At least Acair was gone. One less distraction for her. He would be safely off doing whatever he did with whatever supernatural abilities he might or might not have had and she would return to her sensible, normal life. Perhaps even those odd shadows would disappear, then no one would even give her another thought. It wasn’t as if she intended to say a damned thing about them. Perhaps with a bit of luck, she would find a way to earn more and do that more quickly, then she could also be away from Sàraichte and at peace.

She slipped in and out of the shadows, a task made much easier by the utter lack of light in the barn save for where her uncle stood with Slaidear. Their companion had obviously been sent on ahead in the company of Doghail, who had obviously been roused from his bed for that purpose.

She stopped far enough away from her uncle that she was fairly sure he wouldn’t see or hear her, but she could certainly see and hear him.

“My lord,” Slaidear said slowly, “I don’t see—”

“Slaidear, your task isn’t to see, your task is to do,” Fuadain said. “If you won’t kill her yourself, find a man in the village willing to see to it. A rough sort. You know the type.”

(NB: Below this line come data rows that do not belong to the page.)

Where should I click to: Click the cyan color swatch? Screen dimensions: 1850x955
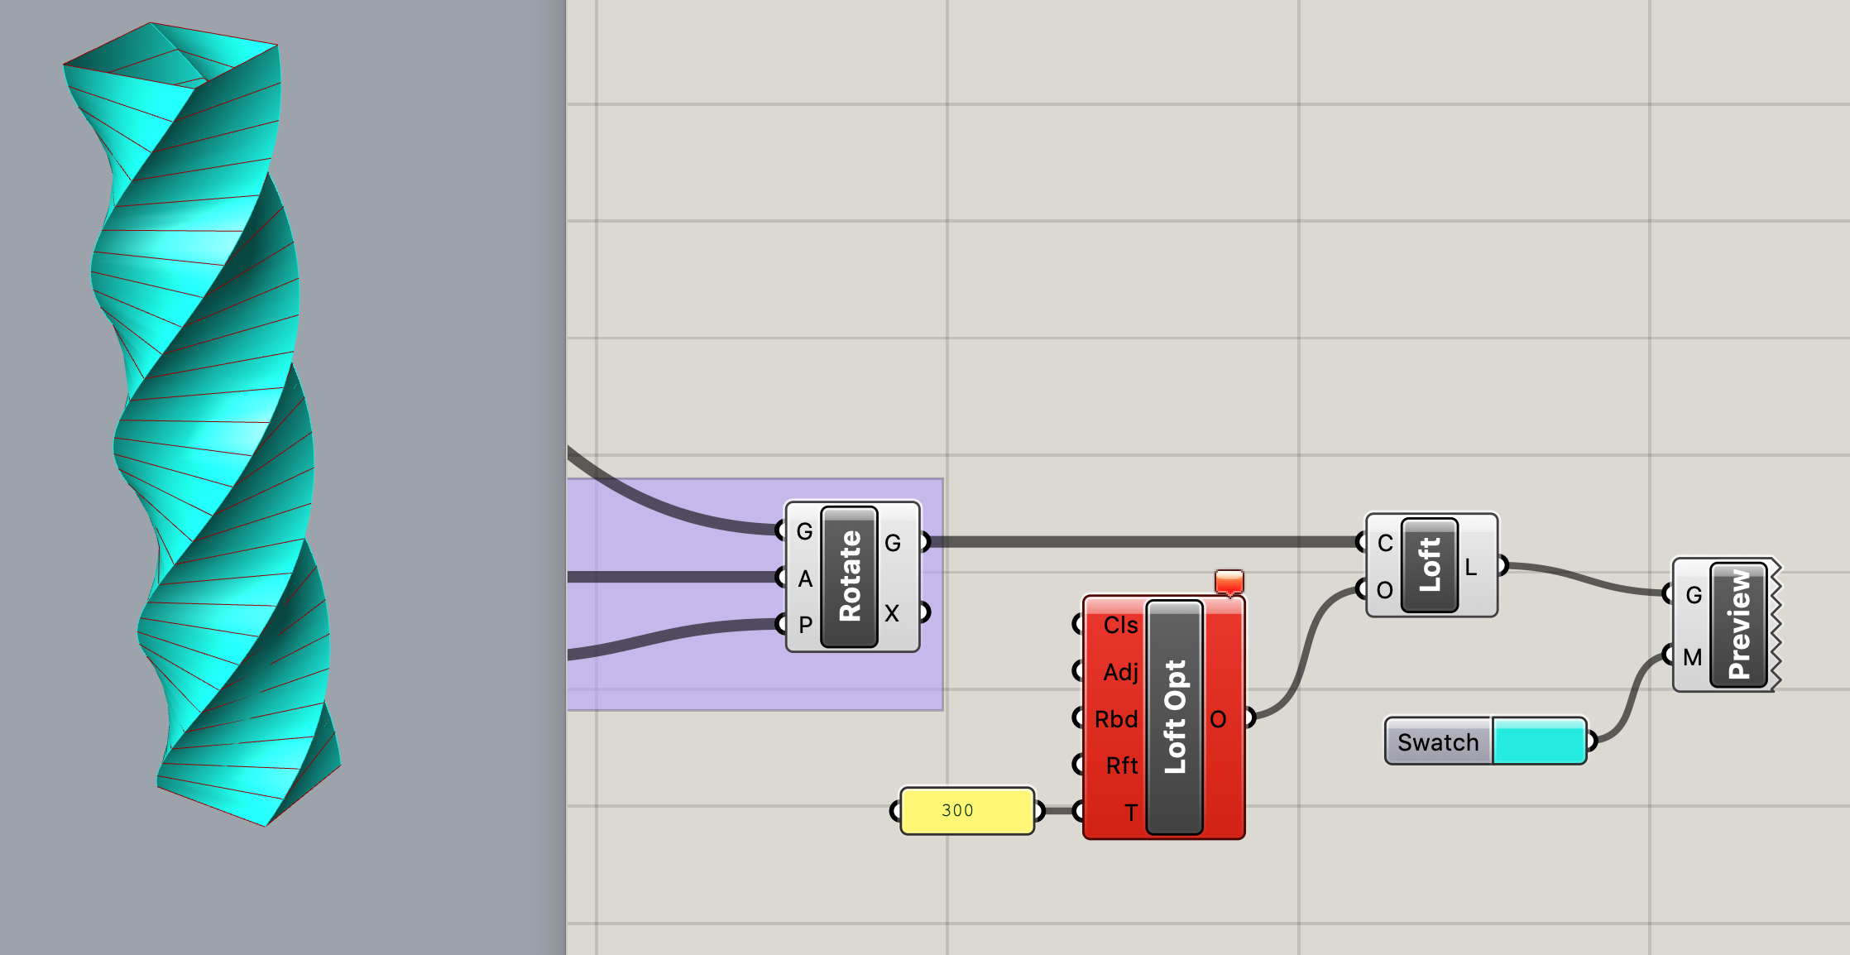(1539, 741)
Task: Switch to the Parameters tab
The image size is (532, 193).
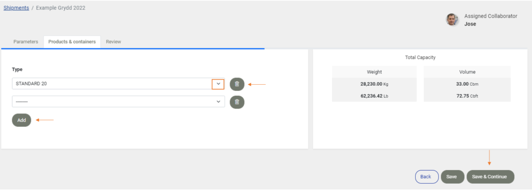Action: click(26, 42)
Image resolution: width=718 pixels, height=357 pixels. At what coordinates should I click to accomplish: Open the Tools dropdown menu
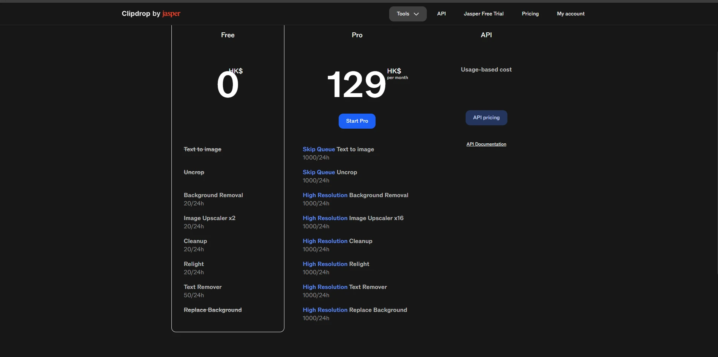[408, 14]
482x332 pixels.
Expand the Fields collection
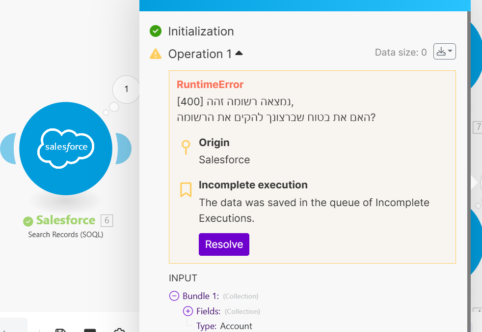188,311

Léirsinn could hardly stop herself from making a noise of horror. What was he planning now, to start slaying horses? She quickly ran through the list of mares and wondered which one Fuadain could possibly be talking about—

“But Léirsinn is your niece.”

Léirsinn froze. She would have rubbed her ears to make sure they were functioning properly, but she found she simply couldn’t lift her hands. It was all she could do to allow them to remain by her sides and shake.

“My niece sees too much,” Fuadain said sharply.

“She sees too much of what, my lord?”

“Things you don’t need to know about,” Fuadain said shortly. “If you want to make it as clean as possible, slay her, then blame it on that new lad. Kill him afterward.” He paused. “Odd, isn’t it, that name? Acair?”